Having established an outlandish, tenuously-reasoned opinion, this is the part of the article which tradition dictates should include some form of idly cobbled together historical background pertaining to the person or persons central to the argument. This often goes on for a couple of paragraphs or so and, in this particularly instance, would almost certainly require mention of Pardew leading West Ham United to the brink of unlikely FA Cup success in 2006, a dream scenario pummelled asunder by Steven Gerrard’s spectacularly tw*tted late piledriver.
Such an overview of career highs and lows would also do well to mention leading Southampton to the Football League Trophy in 2010, his subsequent dismissal from the Saints amidst seedy rumour-mongering as to the reason why, and his still scarcely-believable appointment at St James’ Park as an instantaneous replacement for the doing-just-fine-thank-you-very-much Chris Hughton.

After securing a comfortable upper-mid-table finish last season – precisely where Hughton left them, mind – the Magpies are now flying high in 4th off the back of an unbeaten start to the season which, frankly, no-one saw coming. And, having guided you lovingly into the present day, Football Burp may now resume arguing for something seemingly daft as a desperate grasp for your attention, however hate-fuelled it may prove to be.
Yeah, so, Pardew for England, right? After all, here he has Newcastle on the brink of Champions League football after just eight games – okay, they still have thirty games and ninety points to play for but the manner of their unbeaten start should be unbridled cause for optimism. Make no mistake: they have not been riding their luck. They have been controlling games, playing good football and running their nads off until the final whistle. And, what’s more, in Leon Best and Djemba Ba they have arguably the finest front two currently operating in world football.
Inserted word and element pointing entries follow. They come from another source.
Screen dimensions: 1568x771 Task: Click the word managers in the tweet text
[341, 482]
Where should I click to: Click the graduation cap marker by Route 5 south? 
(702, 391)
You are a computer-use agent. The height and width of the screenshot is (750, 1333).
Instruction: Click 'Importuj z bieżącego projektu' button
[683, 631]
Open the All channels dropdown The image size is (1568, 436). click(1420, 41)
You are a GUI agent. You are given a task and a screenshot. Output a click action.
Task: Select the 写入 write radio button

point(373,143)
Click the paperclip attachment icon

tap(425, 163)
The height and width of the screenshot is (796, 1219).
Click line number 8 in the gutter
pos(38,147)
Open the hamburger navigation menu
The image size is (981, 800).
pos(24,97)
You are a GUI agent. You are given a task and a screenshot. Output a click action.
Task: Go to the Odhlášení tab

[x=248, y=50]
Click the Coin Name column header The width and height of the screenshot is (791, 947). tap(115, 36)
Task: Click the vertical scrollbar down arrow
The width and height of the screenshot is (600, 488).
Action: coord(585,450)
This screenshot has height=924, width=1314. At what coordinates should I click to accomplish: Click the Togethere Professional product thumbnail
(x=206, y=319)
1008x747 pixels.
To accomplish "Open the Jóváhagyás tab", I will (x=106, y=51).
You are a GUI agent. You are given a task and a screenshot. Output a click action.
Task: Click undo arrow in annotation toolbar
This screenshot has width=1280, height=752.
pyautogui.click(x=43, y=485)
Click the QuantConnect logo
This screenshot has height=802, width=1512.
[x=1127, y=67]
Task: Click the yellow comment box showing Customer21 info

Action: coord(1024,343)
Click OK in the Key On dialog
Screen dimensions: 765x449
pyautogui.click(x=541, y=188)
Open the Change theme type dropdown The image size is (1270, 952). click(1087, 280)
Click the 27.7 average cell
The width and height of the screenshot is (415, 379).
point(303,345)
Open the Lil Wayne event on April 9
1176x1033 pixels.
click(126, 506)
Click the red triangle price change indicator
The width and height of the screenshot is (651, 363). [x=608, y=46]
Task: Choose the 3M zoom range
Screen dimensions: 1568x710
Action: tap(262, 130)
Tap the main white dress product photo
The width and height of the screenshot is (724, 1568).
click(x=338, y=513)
Who offered Best a route back into the first team? Alan Pardew. Who signed Ba, Gabriel Obertan and the hugely-influential-thus-far Yohan Cabaye? Alan Pardew. Who has overseen a dramatic upturn in form from Jonas Gutierrez? Alan Pardew. Who has successfully managed to accommodate two guys with the surname Taylor into a top Premier League side? Why, that would be Alan Pardew, of course.
And who’s the cat who won’t cop out when there’s danger all about? Alan Pardew! Right on.
He’s a complicated man whom no-one understood but his woman. That is, until today, whereupon Football Burp has finally reached a satisfying conclusion to our lifelong attempts to make sense of Alan Pardew and the web of intrigue he spins so deftly in his wake. Sky Sports News may claim to understand, but only Burp (and Mrs Pardew, to be fair) truly understands that Alan Pardew is not in fact human but an ethereal demi-deity whose true awesomeness, previously only hinted at, can only be truly unleashed by the presence around him of John Carver, Steve Stone and Peter Beardsley each flashing the Super Magic Pardew Rings entrusted to them by some space warlock or other.
To put it another way, if Newcastle win at home to Wigan Athletic on Saturday then Capello should be dismissed no matter what the cost and be instantaneously replaced by Alan Pardew. If you don’t agree then, whatever, f*** you.